For the data below, restate word for word only the lines from the line containing "Task: Select the 神机 trait icon" through the line containing "This screenshot has width=1166, height=612.", both ends included.
** Recorded data follows **
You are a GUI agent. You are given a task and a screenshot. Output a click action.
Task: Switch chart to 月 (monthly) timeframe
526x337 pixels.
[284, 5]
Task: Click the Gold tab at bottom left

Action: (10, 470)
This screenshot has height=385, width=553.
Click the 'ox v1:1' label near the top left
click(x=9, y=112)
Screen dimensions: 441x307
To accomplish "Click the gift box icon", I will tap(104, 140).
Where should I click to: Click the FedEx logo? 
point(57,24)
** End of Recorded data **
** Recorded data follows **
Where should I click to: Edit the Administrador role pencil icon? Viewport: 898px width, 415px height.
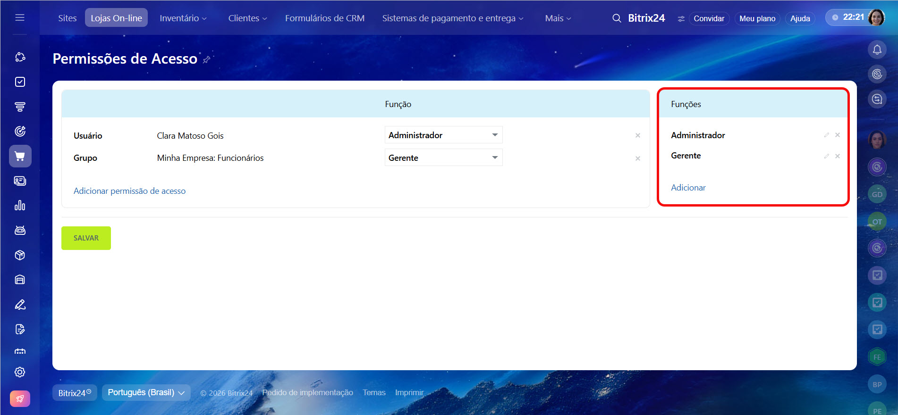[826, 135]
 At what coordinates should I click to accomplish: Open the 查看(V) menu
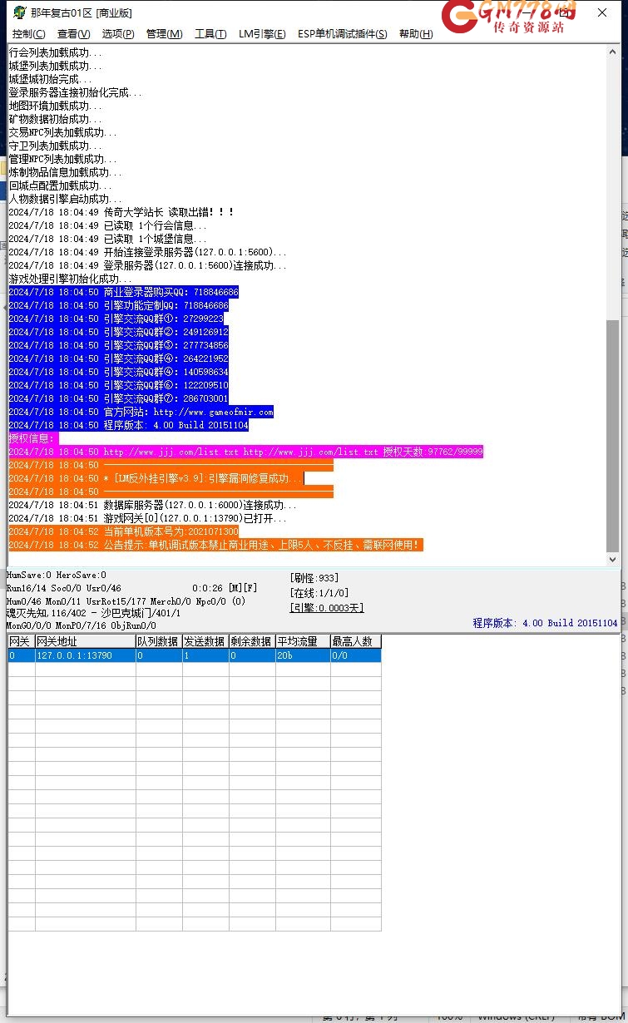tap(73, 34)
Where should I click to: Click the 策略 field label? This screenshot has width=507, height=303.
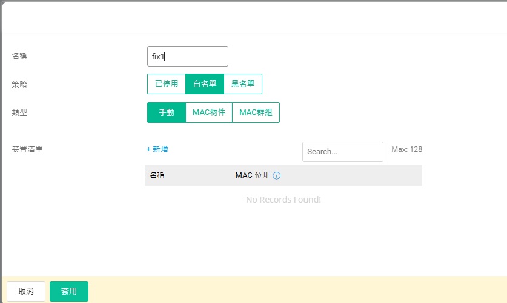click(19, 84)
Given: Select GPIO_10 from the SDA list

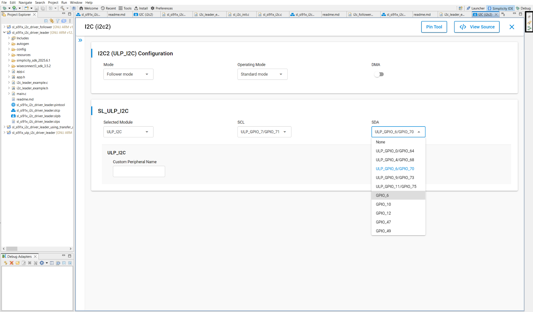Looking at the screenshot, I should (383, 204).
** End of Recorded data **
** Recorded data follows **
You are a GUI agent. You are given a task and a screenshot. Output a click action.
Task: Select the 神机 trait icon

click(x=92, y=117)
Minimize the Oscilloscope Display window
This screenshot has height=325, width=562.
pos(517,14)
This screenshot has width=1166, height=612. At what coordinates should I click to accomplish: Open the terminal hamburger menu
** End of Recorded data **
◆ **Task answer**:
Task: Select the 神机 trait icon

click(x=92, y=117)
Minimize the Oscilloscope Display window
This screenshot has height=325, width=562.
pos(517,14)
This screenshot has width=1166, height=612. At what coordinates should I click to accomplish: Open the terminal hamburger menu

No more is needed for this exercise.